Human memory is selective and partial.
That is why we keep records.
There is nothing normal, average or unexceptional about the massive preponderence of hot records over cold records for the last few decades. Whatever you call it that indicates a trend in the climate. Undeniable, inelectable and exceptional.
If the climate was just exhibiting ‘natura’ variation then the incidence of records would be decreasing and equal for cold and hot records.
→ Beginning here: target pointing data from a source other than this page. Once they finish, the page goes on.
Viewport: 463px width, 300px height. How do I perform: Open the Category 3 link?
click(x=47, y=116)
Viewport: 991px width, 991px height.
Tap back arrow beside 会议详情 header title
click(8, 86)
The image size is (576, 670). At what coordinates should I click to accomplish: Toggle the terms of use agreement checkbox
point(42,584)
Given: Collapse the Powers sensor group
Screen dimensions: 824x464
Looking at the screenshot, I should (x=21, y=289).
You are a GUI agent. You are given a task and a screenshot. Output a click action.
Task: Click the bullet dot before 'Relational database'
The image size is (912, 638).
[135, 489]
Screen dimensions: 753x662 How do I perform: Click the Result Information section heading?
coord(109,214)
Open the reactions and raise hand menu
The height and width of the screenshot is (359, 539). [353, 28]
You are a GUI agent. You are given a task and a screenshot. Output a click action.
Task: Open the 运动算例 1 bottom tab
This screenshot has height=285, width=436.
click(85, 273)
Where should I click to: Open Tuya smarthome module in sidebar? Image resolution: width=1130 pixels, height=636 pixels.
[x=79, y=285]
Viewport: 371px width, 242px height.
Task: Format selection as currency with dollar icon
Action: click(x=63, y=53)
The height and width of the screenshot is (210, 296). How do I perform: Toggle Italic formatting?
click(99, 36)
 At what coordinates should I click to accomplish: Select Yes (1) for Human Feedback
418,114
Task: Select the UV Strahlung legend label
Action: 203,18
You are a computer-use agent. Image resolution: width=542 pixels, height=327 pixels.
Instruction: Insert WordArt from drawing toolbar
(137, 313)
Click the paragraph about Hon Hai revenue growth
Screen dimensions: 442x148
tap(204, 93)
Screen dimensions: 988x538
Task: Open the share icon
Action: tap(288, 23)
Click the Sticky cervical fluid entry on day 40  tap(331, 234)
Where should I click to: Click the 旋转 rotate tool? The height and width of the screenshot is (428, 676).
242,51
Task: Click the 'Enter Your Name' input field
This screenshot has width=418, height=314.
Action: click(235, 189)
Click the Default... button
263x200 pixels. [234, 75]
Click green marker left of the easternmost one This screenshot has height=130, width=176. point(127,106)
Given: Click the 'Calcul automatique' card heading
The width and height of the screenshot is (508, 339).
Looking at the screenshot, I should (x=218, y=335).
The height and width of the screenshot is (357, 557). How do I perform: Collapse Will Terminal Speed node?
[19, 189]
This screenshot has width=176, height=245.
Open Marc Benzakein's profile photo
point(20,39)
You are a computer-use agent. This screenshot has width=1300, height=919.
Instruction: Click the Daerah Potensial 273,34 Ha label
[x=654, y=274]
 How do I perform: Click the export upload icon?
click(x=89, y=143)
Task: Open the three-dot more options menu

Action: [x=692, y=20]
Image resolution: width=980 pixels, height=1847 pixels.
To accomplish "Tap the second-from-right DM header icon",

Human memory may be unreliable, but the objective data are unarguable. The climate has been and is warming.
http://www.washingtonpost.com/blogs/capital-weather-gang/wp/2013/06/26/warm-temperature-records-dramatically-outpacing-cold-records-in-washington-d-c/
I have posted this before elsewhere but it is relevant to this post
UK Climate and Control Charts
“Weather and climate experts from across the UK came together at the Met Office’s HQ in Exeter today for a workshop to discuss the recent run of unusual seasons in Europe.”
“Today’s included sessions which looked at the weather patterns and their potential causes in three recent seasons – the cold winter of 2010/11, the wet summer of 2012, and this year’s cold spring.”
From personal experience and a casual glance at the Met Office temperature figures it struck me that the variations seemed pretty much what we expect from our UK weather.
As a manufacturing engineer I was introduced to the wonderful world of control charts so I decided to construct these for the cold winter of 2010/11, the wet summer of 2012, and this year’s cold spring.
For those not familiar with a control chart an example is deciding if variations in a machine’s output is just normal or if the machine needs adjustment.
To decide if everything is OK the Mean and Standard Deviations of the data are computed and the upper and lower control limits are calculated and plotted on the chart of the data. The control limits are the mean plus and minus three times the standard deviation. These limits represent the edges of the normal distribution curve, so anything outside these limits is considered abnormal.